Task requirements ->
Only the lines from the one containing "Task: Click the バニティ URL input field" through the one containing "The width and" should be printed, exactly as they appear below, with both ends included.

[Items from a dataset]
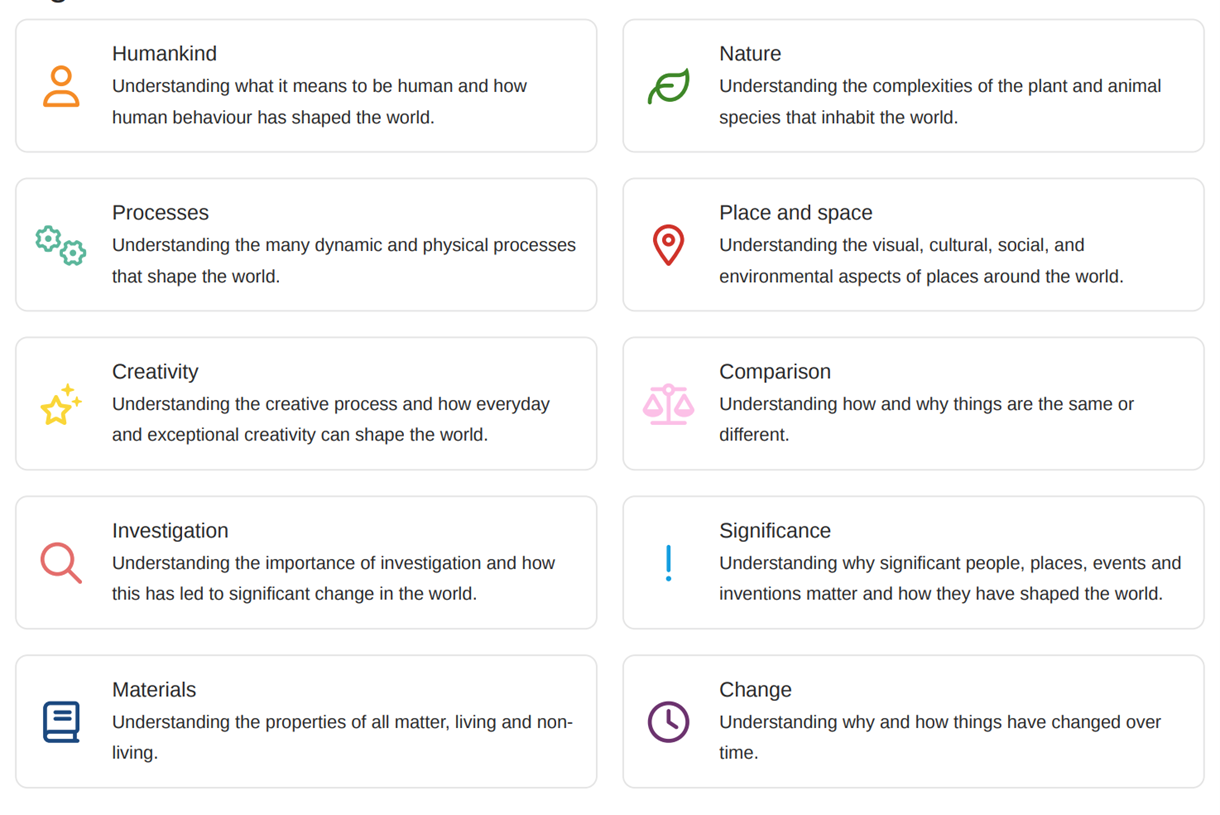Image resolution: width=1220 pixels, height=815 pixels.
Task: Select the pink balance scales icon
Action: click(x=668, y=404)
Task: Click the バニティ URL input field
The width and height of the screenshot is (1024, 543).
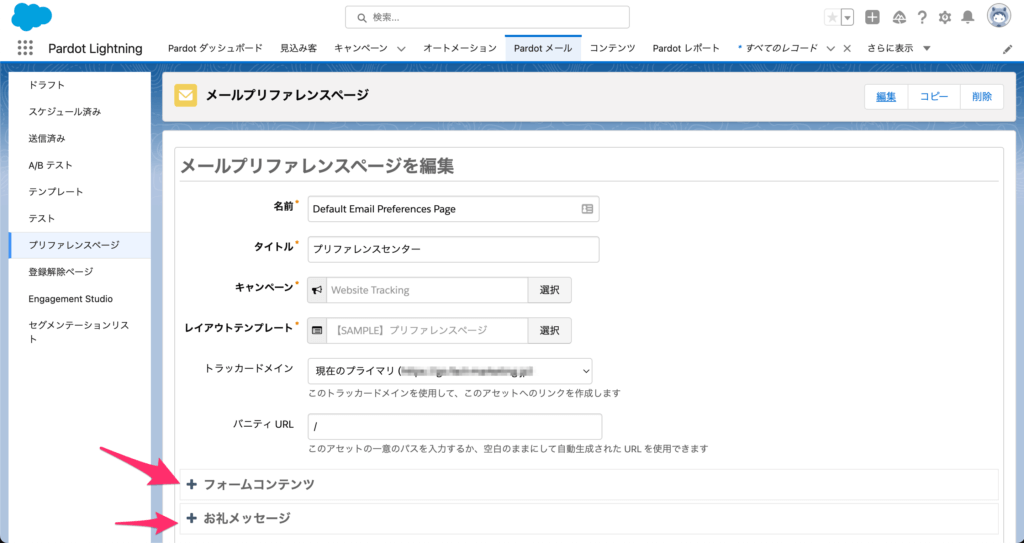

...

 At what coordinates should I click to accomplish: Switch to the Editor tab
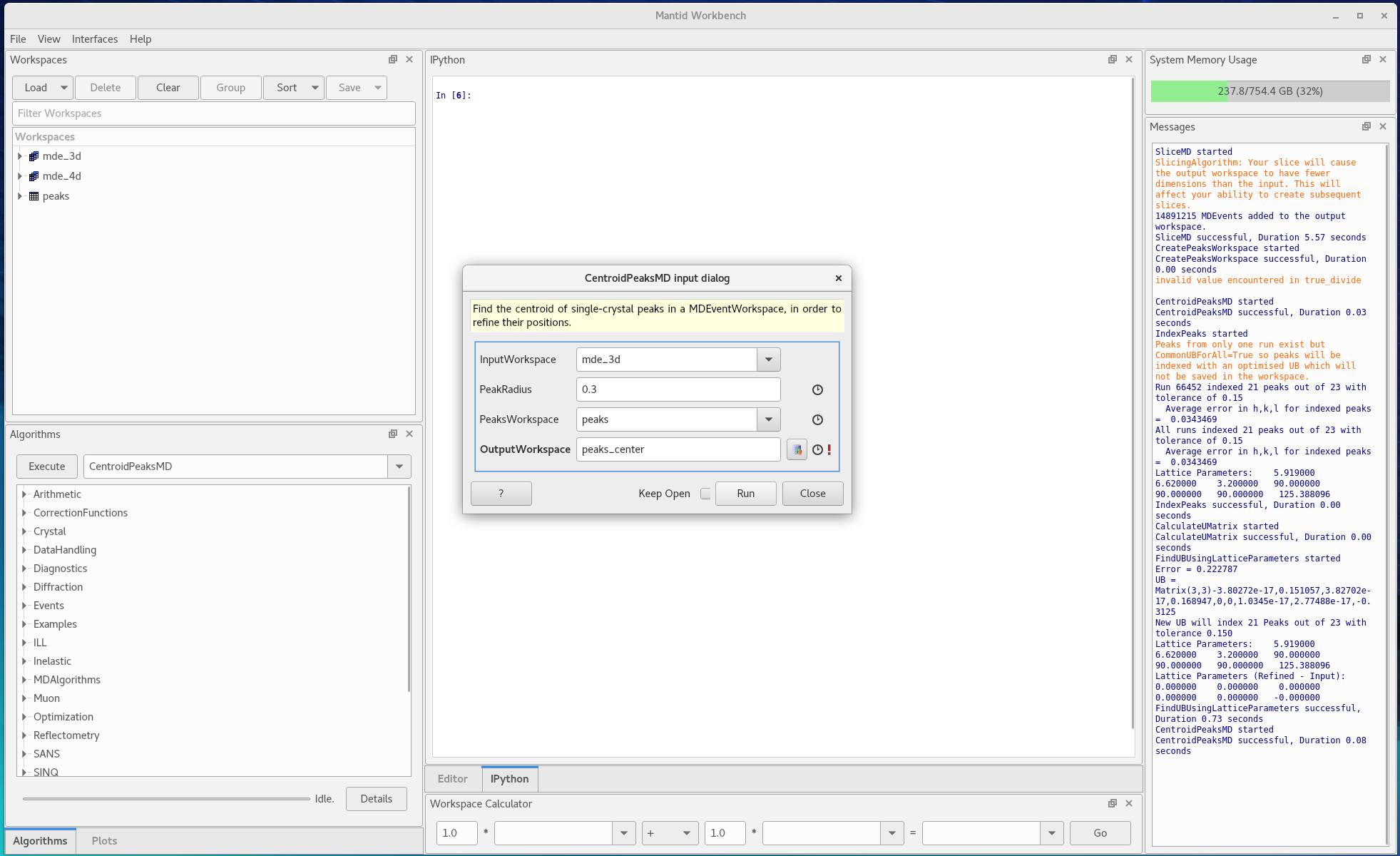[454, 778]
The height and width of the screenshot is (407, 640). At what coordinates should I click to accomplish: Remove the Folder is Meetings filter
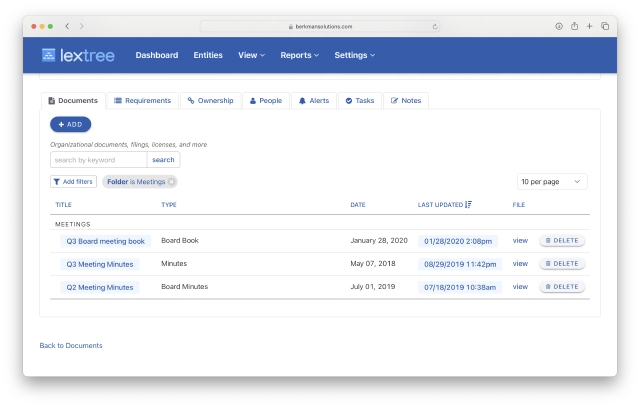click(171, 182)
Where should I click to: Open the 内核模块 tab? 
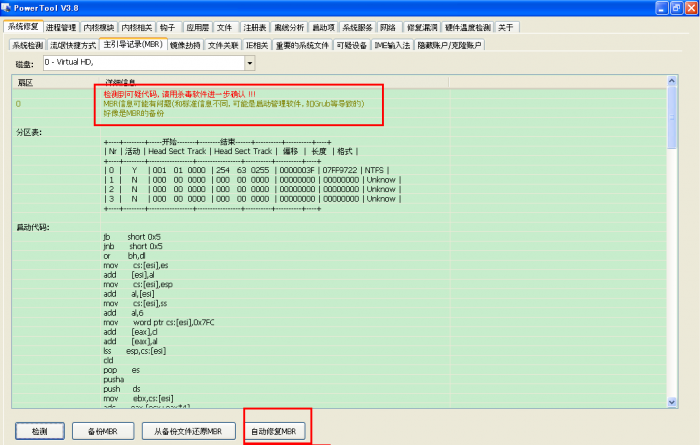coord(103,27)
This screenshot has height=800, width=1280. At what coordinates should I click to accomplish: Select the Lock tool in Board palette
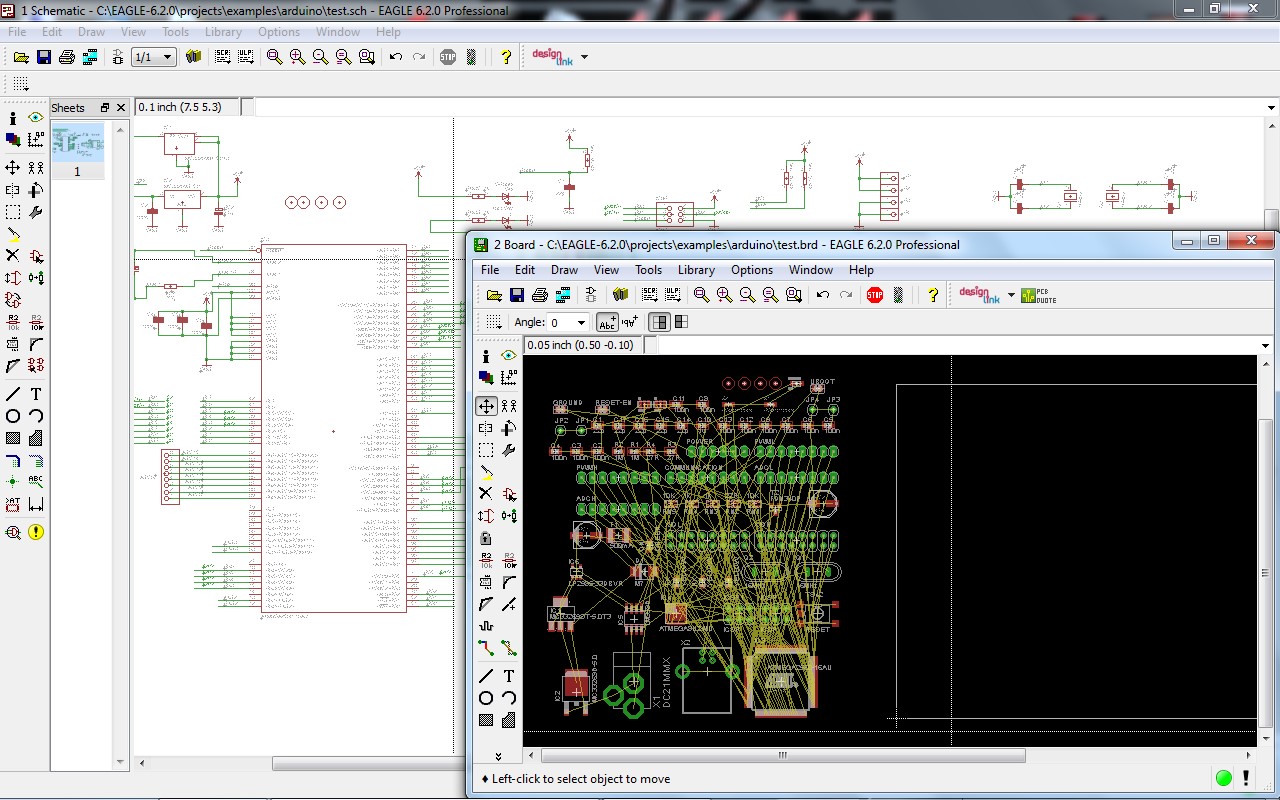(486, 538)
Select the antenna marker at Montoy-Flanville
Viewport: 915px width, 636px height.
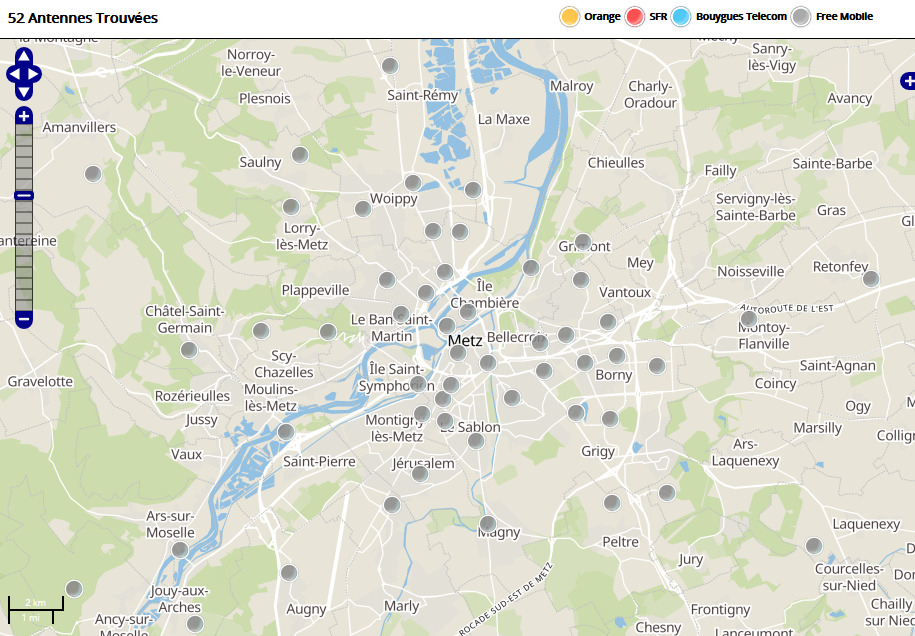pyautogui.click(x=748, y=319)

Solution ->
Task: Click the バニティ URL input field
The width and height of the screenshot is (1024, 543).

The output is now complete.